Now before I start, let me clarify that I’m talking about the mop that previously covered my head. The chemotherapy drugs have been doing their job and destroyed just about every hair follicle from my neck down, giving me a fabulous result that years of waxing, plucking and laser treatment never quite achieved! However at the time of writing I still have my eyelashes and a fairly good attempt at eyebrows, as well as a reasonable smattering of die-hard bristles across my scalp to help minimise the shine of my skin.
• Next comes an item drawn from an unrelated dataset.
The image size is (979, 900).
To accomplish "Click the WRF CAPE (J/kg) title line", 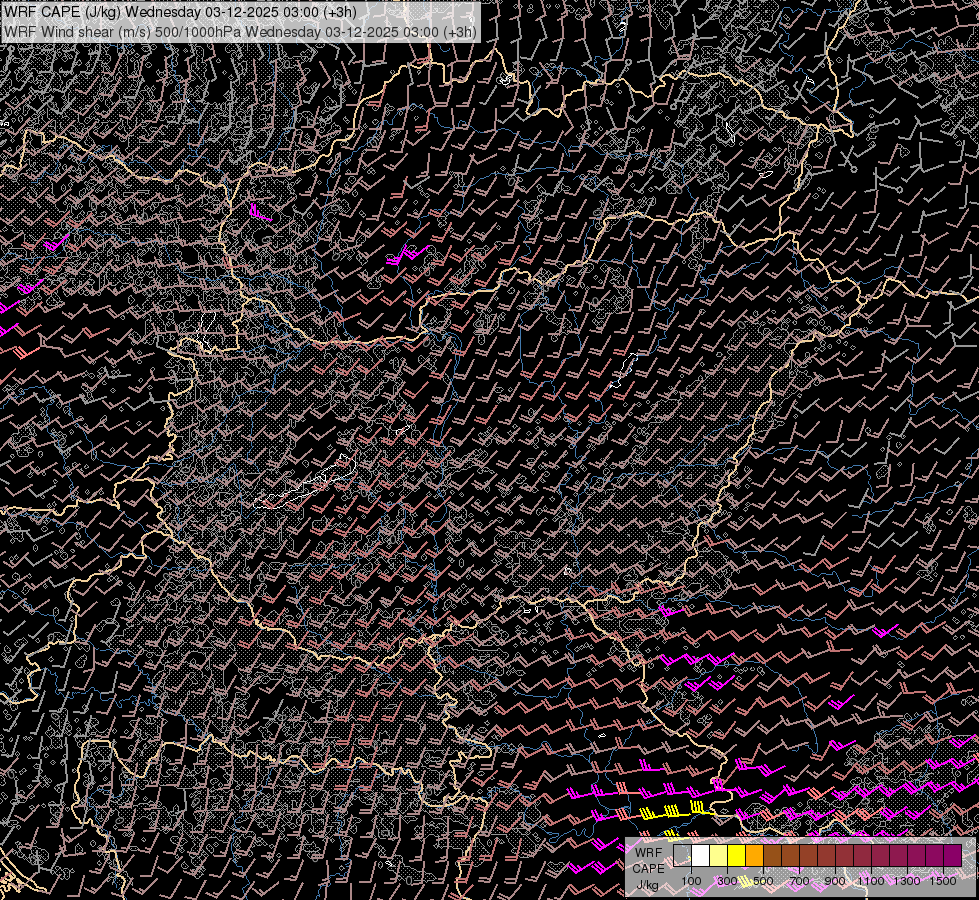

After spending a small fortune on wigs and jaunty scarves, two weeks ago I found myself getting increasingly frustrated by the preoccupation that comes with making sure that a) knots are secure and b) there are no strange areas of scalp exposed whilst out and about. Following some very wise words from one daughter (“Mum, you’ve had cancer and nothing is as scary as that”) and a reality check from another daughter (“Mum, I’m not embarrassed to be seen out with you. It’s your behaviour that is embarrassing”) I decided to go commando and ditch the head covering on a day to day basis. It’s been an interesting experience…
…firstly, not many people seemed to actually be bothered by it! In a society that is obsessed by how we look, I think that actually our appearance needs to be rather shocking in order to get noticed. Beyond the honest looks of confusion by young children, I’ve not experienced anyone laughing or mocking or any of the other reactions I had feared.
The social filters of adults are a different matter. There was the checkout lady at Tescos who asked if I was doing ‘it’ for charity – hmm, yes sponsored walks are so last year, thought I’d get cancer instead – would you like the link to my Justgiving page? Thinking of having my left leg amputated next year just to make sure I hit my target! Undaunted she then proceeded to ask me where my cancer was and to regale with the story of how her friend was dying from this illness. So much easier if she would have stuck to the corporate script and asked me if I needed carrier bags or help with the packing.
Then last week whilst out shopping I was approached by an older lady who was dressed straight out of a WI fashion magazine and asked “Excuse me dear – are you struggling with cancer?” Now I did take a moment before responding because this conversation could have gone in many different ways, so I smiled and said that I was having chemotherapy at the moment – and it seems that her daughter had undergone similar treatment last year and had opted to ditch the headscarves, stating that she wasn’t going to hide from how the cancer or its treatment had changed her. Seems that she’s doing very well now, and this lovely lady simply wanted to applaud my decision too!
Finally today I was in a small queue, waiting to pay for some baking goods and the woman in front was loudly telling the staff about how she was taking part in the Macmillan charity head shave at the end of the month as her friend had recently started chemotherapy for breast cancer and lost her hair so she wanted to “be the same as her.” Yes, I was stood there with my patchy scalp on show, dressed in tight jeans and high heels so clearly not electing for a hairstyle that matched a personal fashion sense. On and on she went, all about how emotional she felt about losing her hair, how she just wanted to feel like her friend was feeling at the moment. I was honestly lost for words – would it have been rude to say that losing her hair wouldn’t even get her close to what her friend was probably going through right now? That letting your GHDs gather dust was not the same as spending days and days trying to get endless nausea under control? That the savings on shampoo and conditioner did not compensate for the sore mouth you get after your saliva turns to slime and the ulcers that appear in your cheeks and under your tongue? That the benefits of a ‘wash and go’ head were lost when the fatigue that regularly descends makes it virtually impossible to even stand up at times?
Losing my hair is such a small part of this journey and yet it’s been what the majority of people have asked me about or commented on, from being told that I’m very brave (no I’m not, I still get scared about the future) to the fact that I’m lucky because I have a great shape to my scalp (another body part for women to worry about!).
And it’s all about perspective – when I go to Christies for my treatment I suspect there may be patients who are envious of my final few follicles!